The final of the 2018 Welsh Open will be contested between John Higgins and Barry Hawkins in Cardiff on Sunday.
Neither was at his best in the semi-finals but they each still managed to outfox lower ranked opposition to reach the showdown for glory in the season’s last Home Nations series event.
Higgins eventually pulled away from a gritty Gary Wilson with breaks of 99 and a 106 in the last to seal a 6-2 triumph.
Earlier on Saturday afternoon, Hawkins withstood a spirited effort from Thailand’s Noppon Saengkham, who was featuring in the last four of a ranking tournament for the first time in his career, to prevail with a 6-4 scoreline.
Despite the cull of seeded players that occurred early in the week, the encounter to decide the outcome of the £70,000 winner’s cheque will still involve a pair of top eight ranked competitors.
While Hawkins is searching for the fourth ranking success of his career, Higgins will be attempting to become only the third cueman to reach the number 30 milestone.
The Scot has admitted that the figure has played on his mind since claiming the Indian Open last summer and he is desperate to achieve the feat, which would simultaneously draw him nearer to countryman Stephen Hendry and old rival Ronnie O’Sullivan on the all-time champions list.
It’s been an incredible campaign already from the “Class of 1992”, with Higgins’ sole ranking glory of this term falling short of O’Sullivan’s four titles and the brace that Mark Williams has bagged.
The 42 year-old will undoubtedly start the final as the favourite and a total haul of eight trophies for the season from the trio, at this stage in their careers, would truly be astonishing.
Higgins also has another record in his sights as a victory would represent his fifth in the Welsh Open, more than any other player has amassed in the fourth longest running tournament on the calendar.
Hawkins, though, is unlikely to allow his opponent to have it all his own way and, after a mostly dismal season by his standards, has finally rediscovered the kind of form that saw him win last year’s World Grand Prix.
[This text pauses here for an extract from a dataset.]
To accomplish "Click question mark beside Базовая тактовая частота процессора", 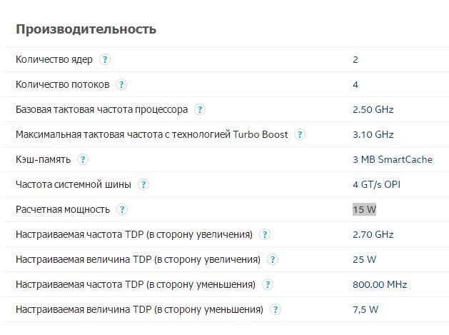I will 200,109.
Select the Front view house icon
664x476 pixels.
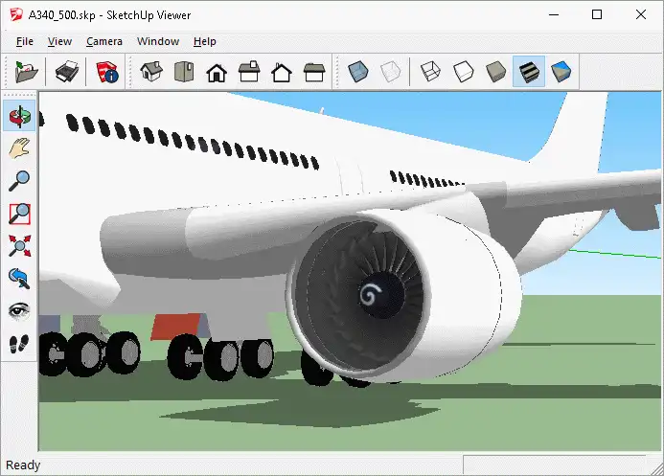click(x=217, y=73)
The 38 year-old candidly admitted to hardships away from the table that have understandably led to distractions on it since reaching the semi-finals of the World Snooker Championship last April at the Crucible.
It’s often too easy for onlookers and fans to forget that these players have private lives and personal problems just like anyone else, and that their form can be duly affected as a result.
Hawkins, who by claiming the top prize could force his way into the running for the 16 places available at the Players Championship later this month, may start this clash against Higgins as the underdog but he has demonstrated enough of an improvement in the last few days to suggest that the outcome can’t be considered a foregone conclusion.
That said, the Englishman doesn’t boast the greatest of head-to-head records with Higgins, having only beaten him twice in the past in meaningful affairs – both over shorter distances.
In fact, the duo’s two clashes over any longer format, both in the World Championship, have ended in comfortable victories for Higgins.
For whatever reason, since the inception of the Home Nations in 2016, the finals have tended to be mostly dramatic with more than half so far requiring the full 17 frames to determine a champion.
Hopefully then, after what has so far been a pretty disappointing and dull Welsh Open, the title decider can go the distance and provide a dramatic conclusion at the Motorpoint Arena.